I am wondering the same question. In lecture, I think there may have been some questions as well about what each line represents. Is each row happening at the same time, and what is the unit of time (clock, instruction, step, etc.)? Or is there some wiggle room between processors as @tigerpanda suggests?
I believe ach step is supposed to represent one time step. From the previous slide, it says that we can assume that "when one transaction causes another transaction to abort and re-execute, assume that the transaction "commit" of one transaction can overlap with the "begin" of the re-executing transaction." This describes what is happening in the row.
I think these assumptions are meant to simplify the table, so we can focus on thinking about which execution steps need to happen for P1, P2, and P3, and less about the exact wall-clock time.
Can compiler do out of order executions within an atomic section of the code because atomicity just ensures non interference by other threads but may not prevent compiler optimizations? In that case, the instructions may not execute in this program order but maybe dynamically determined at run time by the compiler?

DIRECTIONS FOR THIS TASK: Print the whole forum thread about transaction execution steps word for word. The rows that come next are separate material and have no connection to the forum thread.

Position data for elements and text
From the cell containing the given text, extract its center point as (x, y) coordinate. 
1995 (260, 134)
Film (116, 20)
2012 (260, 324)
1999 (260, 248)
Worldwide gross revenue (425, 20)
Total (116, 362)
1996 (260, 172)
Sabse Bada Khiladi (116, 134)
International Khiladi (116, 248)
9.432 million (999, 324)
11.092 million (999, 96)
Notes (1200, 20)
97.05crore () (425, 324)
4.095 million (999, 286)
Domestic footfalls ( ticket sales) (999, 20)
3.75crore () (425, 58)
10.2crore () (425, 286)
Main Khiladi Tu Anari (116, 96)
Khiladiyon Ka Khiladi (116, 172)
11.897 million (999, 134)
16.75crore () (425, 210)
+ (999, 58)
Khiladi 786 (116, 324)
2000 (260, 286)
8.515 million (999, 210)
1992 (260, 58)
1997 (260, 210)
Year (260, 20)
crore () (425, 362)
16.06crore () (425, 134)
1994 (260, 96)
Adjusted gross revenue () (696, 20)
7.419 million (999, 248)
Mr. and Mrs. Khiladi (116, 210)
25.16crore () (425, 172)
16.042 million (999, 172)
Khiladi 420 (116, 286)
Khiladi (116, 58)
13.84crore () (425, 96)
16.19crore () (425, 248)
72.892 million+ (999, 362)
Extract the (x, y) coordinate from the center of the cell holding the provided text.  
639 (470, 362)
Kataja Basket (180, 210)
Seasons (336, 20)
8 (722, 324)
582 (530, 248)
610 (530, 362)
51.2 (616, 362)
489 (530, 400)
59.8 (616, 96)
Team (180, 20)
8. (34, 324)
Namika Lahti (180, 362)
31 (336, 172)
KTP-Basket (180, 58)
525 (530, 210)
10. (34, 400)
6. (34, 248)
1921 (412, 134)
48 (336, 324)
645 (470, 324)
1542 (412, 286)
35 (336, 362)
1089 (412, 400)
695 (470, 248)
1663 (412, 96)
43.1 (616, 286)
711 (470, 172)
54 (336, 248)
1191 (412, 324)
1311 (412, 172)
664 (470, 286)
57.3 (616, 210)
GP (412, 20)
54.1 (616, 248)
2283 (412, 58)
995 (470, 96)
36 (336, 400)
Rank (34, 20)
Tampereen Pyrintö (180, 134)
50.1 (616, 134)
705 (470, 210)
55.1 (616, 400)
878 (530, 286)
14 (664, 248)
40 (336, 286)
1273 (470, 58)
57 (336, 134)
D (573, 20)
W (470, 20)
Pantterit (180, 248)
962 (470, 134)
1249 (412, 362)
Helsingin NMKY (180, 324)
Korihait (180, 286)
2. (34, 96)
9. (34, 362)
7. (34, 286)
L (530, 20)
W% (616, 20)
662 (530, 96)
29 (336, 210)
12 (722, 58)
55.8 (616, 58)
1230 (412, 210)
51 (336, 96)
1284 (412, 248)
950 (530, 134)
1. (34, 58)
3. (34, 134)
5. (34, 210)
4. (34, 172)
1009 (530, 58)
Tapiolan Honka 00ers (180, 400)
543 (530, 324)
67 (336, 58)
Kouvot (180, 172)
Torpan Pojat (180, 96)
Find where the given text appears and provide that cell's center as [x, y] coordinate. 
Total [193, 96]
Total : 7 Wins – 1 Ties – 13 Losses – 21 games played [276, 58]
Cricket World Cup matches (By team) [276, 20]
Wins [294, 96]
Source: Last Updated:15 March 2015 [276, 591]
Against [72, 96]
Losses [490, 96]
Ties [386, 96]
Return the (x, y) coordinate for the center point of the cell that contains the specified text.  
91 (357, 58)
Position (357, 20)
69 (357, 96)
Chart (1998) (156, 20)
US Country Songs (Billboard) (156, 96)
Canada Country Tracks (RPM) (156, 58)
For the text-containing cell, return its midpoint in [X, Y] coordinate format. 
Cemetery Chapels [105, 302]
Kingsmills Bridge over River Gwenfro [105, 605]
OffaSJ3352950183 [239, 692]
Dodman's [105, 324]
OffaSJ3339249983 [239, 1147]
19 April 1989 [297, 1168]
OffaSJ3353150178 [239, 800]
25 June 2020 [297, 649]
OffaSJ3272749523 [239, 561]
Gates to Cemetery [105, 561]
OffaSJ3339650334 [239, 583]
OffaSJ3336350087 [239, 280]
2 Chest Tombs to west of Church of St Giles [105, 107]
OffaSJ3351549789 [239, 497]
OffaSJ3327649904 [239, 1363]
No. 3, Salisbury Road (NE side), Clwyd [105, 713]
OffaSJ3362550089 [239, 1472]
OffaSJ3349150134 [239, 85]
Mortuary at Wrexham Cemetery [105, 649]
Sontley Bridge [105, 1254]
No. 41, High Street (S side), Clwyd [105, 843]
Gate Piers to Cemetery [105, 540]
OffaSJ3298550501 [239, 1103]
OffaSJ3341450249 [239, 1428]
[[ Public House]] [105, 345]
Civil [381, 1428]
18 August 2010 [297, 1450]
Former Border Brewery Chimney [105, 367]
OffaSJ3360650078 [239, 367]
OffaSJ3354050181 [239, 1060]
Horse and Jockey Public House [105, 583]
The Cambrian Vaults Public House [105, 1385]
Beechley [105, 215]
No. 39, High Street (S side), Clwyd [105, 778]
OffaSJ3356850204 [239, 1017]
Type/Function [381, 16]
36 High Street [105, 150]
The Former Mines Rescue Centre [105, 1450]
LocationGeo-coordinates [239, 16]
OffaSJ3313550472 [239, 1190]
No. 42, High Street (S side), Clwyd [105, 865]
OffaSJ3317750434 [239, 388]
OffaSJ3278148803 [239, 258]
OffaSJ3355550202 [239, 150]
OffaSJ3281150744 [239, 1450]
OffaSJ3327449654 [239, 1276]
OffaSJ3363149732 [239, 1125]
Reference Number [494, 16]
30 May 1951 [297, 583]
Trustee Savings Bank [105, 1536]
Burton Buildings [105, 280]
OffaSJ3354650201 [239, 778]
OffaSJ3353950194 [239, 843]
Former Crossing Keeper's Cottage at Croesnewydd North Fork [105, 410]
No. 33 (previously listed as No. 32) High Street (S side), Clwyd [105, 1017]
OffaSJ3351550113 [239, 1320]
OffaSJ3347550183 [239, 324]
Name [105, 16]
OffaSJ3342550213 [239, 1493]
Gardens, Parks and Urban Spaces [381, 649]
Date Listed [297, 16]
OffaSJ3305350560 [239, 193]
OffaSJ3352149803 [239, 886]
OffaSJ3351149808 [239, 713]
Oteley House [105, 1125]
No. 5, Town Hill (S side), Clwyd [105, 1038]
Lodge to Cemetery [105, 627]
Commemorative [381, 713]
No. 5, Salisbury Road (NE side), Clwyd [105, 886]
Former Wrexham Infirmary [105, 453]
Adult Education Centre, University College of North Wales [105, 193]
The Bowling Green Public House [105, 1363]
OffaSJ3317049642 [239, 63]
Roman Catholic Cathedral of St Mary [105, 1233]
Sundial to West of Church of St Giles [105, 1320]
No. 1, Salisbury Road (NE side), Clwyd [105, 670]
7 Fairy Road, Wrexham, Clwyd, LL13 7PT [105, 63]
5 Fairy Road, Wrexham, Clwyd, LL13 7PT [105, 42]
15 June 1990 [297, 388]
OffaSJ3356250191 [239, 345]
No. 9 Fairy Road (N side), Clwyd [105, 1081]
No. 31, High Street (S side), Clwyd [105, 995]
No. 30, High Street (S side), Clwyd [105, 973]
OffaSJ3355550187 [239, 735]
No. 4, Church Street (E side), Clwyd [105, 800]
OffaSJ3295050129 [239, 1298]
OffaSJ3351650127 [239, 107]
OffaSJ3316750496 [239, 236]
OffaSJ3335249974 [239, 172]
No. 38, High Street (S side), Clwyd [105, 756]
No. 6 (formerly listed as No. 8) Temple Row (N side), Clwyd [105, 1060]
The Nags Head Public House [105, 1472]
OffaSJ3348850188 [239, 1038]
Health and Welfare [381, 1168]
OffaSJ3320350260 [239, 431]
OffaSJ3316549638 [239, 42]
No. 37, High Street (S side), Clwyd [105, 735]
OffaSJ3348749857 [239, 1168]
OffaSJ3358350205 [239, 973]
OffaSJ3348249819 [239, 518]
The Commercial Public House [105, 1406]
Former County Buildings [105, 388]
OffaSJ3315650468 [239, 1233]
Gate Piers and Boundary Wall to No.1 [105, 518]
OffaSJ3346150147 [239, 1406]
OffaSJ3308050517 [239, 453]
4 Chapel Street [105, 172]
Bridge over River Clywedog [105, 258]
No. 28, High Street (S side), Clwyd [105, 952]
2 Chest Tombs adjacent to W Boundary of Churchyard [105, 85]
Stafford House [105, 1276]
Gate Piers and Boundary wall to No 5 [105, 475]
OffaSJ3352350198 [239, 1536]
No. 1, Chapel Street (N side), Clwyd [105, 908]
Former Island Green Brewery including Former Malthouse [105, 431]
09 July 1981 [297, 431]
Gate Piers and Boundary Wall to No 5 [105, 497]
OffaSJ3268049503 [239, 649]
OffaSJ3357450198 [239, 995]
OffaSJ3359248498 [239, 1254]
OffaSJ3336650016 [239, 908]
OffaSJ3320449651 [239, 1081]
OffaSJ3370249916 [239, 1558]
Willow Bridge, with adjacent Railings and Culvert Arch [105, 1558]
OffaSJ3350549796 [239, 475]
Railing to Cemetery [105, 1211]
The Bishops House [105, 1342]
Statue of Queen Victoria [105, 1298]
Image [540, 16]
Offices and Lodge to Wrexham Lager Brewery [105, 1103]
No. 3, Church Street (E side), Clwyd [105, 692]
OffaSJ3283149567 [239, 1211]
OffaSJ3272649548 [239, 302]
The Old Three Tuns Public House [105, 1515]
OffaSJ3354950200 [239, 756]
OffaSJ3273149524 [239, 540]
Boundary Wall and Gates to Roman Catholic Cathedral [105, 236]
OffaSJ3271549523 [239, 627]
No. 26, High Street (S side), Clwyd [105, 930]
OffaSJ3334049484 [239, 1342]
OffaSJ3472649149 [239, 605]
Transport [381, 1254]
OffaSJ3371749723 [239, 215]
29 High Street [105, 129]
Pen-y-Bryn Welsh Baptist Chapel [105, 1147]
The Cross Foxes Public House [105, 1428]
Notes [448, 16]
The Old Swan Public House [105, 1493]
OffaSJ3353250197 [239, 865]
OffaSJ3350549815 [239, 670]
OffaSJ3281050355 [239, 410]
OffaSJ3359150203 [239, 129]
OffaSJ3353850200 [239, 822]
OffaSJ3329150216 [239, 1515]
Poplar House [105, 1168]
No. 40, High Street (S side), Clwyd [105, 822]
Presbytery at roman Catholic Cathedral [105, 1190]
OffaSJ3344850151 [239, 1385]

SOLUTION FOR THIS PROBLEM:
I am wondering the same question. In lecture, I think there may have been some questions as well about what each line represents. Is each row happening at the same time, and what is the unit of time (clock, instruction, step, etc.)? Or is there some wiggle room between processors as @tigerpanda suggests?
I believe ach step is supposed to represent one time step. From the previous slide, it says that we can assume that "when one transaction causes another transaction to abort and re-execute, assume that the transaction "commit" of one transaction can overlap with the "begin" of the re-executing transaction." This describes what is happening in the row.
I think these assumptions are meant to simplify the table, so we can focus on thinking about which execution steps need to happen for P1, P2, and P3, and less about the exact wall-clock time.
Can compiler do out of order executions within an atomic section of the code because atomicity just ensures non interference by other threads but may not prevent compiler optimizations? In that case, the instructions may not execute in this program order but maybe dynamically determined at run time by the compiler?